Masonic Boom

"Crazy" "Oversensitive" "Feminazi" "Bitch" bloggin' bout pop music, linguistics and mental health issues

Friday, January 08, 2010

The Relentless Machine

An expansion of something I was going on about on Twitter this morning.

Halfway through listening to an Aphex Twin song (I think it was Phlange Phace or maybe it was We Have Arrived) I realised what it was I loved about his music - and indeed what I loved about so much of the music that has captivated me on that obsessive listening-over-and-over scale.

Actually that's not true. Back up; it came to me earlier, as I was sitting on the Victoria Line, eyes squished closed, trying to blot out the world around me, as I'd neglected to bring along a book on my morning commute. I started hearing the most amazing ambient techno whistling and throbbing in my eardrums and realised it was the sound of the train itself, the left-right pulse of the wheels, the high pitched whistle of the air in the tunnel, the weird My Bloody Valentine squeal of protesting metal as we scraped round the corners. Because trains have always made the best music, especially steam engines. When I was a little girl, my dad used to take me to see the big steam engine at the Science Museum in Kensington, and it was one of the few London landmarks that, in adulthood, seemed just as gigantic and HUGE and awe-inspiring as when I was a wee 7 year old seeing it for the first time.

No, wait, that's a lie. It was an interview I read earlier this year archived on some RDJ fansite where he talked about ventolin and how it was inspired by the sounds of his asthma and his inhaler. I've never had asthma, I've taken ventolin only once for teenage kicks with my first girlfriend and it knocked me flat, but I know all about those weird wheezing bodynoises that echo in your ears when you're really ill. The operations I've had (on my hand, twice, on my teeth when I was a child) have surprised and amazed me not so much for the pain or the technology but the SOUND the clicks and repeating beats and wheezes and squish and bzzzzzz you hear under anaesthetic - that you don't realise until you wake up, it's actually the sounds that your *body* makes that your conscious mind filters out.
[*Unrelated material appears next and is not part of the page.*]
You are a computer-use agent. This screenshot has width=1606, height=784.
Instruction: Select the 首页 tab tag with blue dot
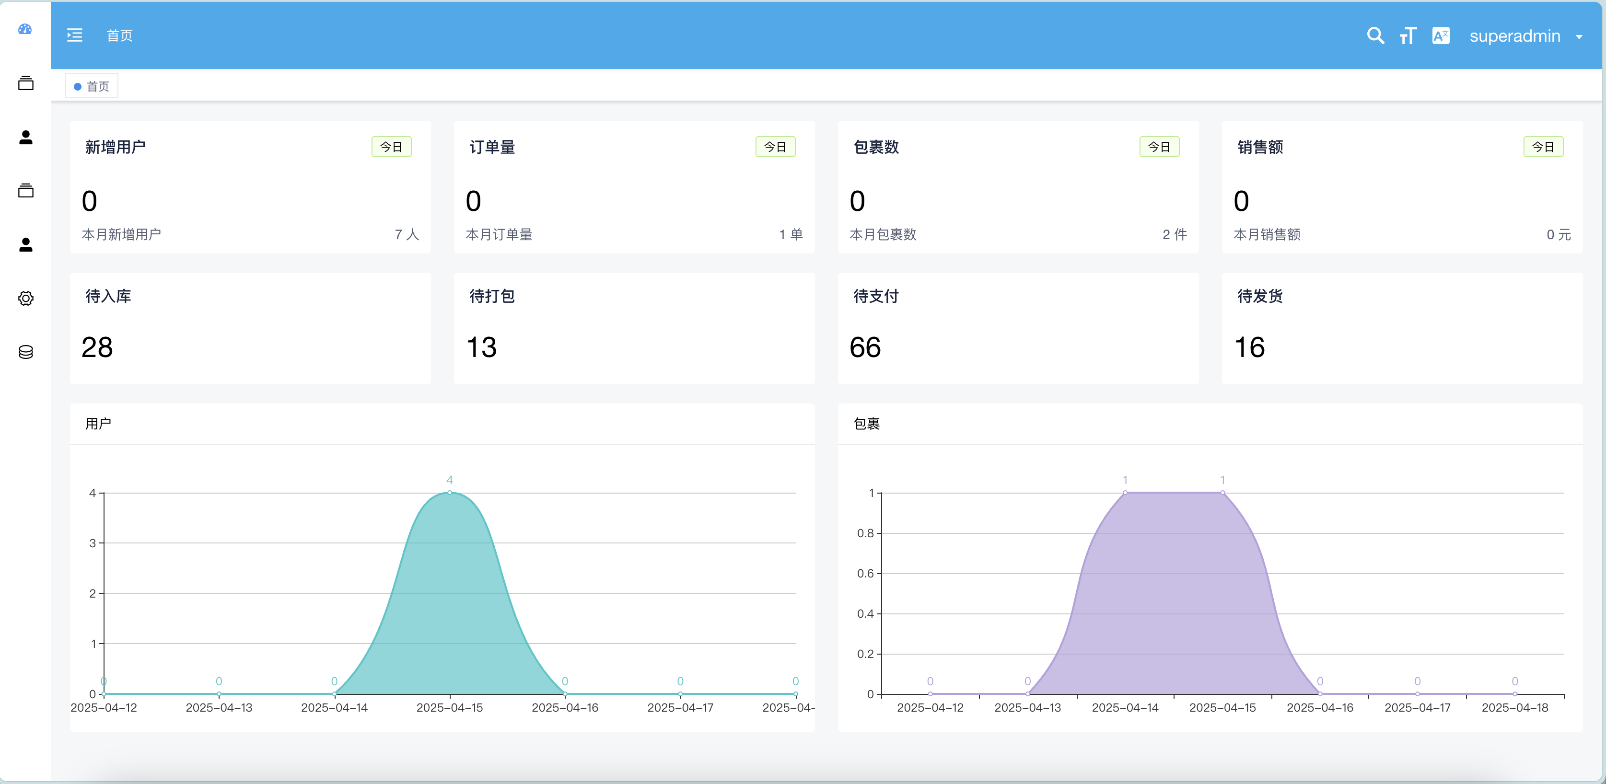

No no, this line of thinking goes back earlier. It was last year, even (though that's only a few weeks ago now.) A chapter I was writing in EKT, a conversation Sandy P was having with a lover - I will not to give away any spoilers for the 2 people who are still reading it - but she is describing a recurring dream she has. Based, indeed, on a recurring dream that I myself have had since childhood. A dream about being placed - trapped even - inside an all envelopping Relentless Machine. Sandy describes how, as she ages and changes, the dream takes on different significance - wonder-filled in childhood, sexual in adolescence, musical in the prime of her life, malevolent as she ages.

Sandy P doesn't know what the dream means (though it's unspoken in the novel that her lover does and this is one of the reasons that he loves her). And I didn't until this morning, either.

I love those intensely machinelike songs. Those songs comprised of dozens of little interlocking parts which are meaningless in isolation, where no particular instrument dominates or holds the focus, yet everything click together to form a cohesive whole, intricate melodies arise and interlace like clockwork. One phrase repeated over and over like a mantra, adding elements slowly, bit by tiny bit, like lace, like fractals, like the symmetrical abstract tilework of Islamic art. The same trick employed by motorik krautrock, by dronerock, by 'braindance', by minimal techno, by all these lovely repetitive beats.

The sound of this relentless machine - the relentless machine I'm trapped inside. It's this sack of bones and muscles and neurons which ferries Me around like a sad soccer mom in a station wagon. The relentless machine is mine own body.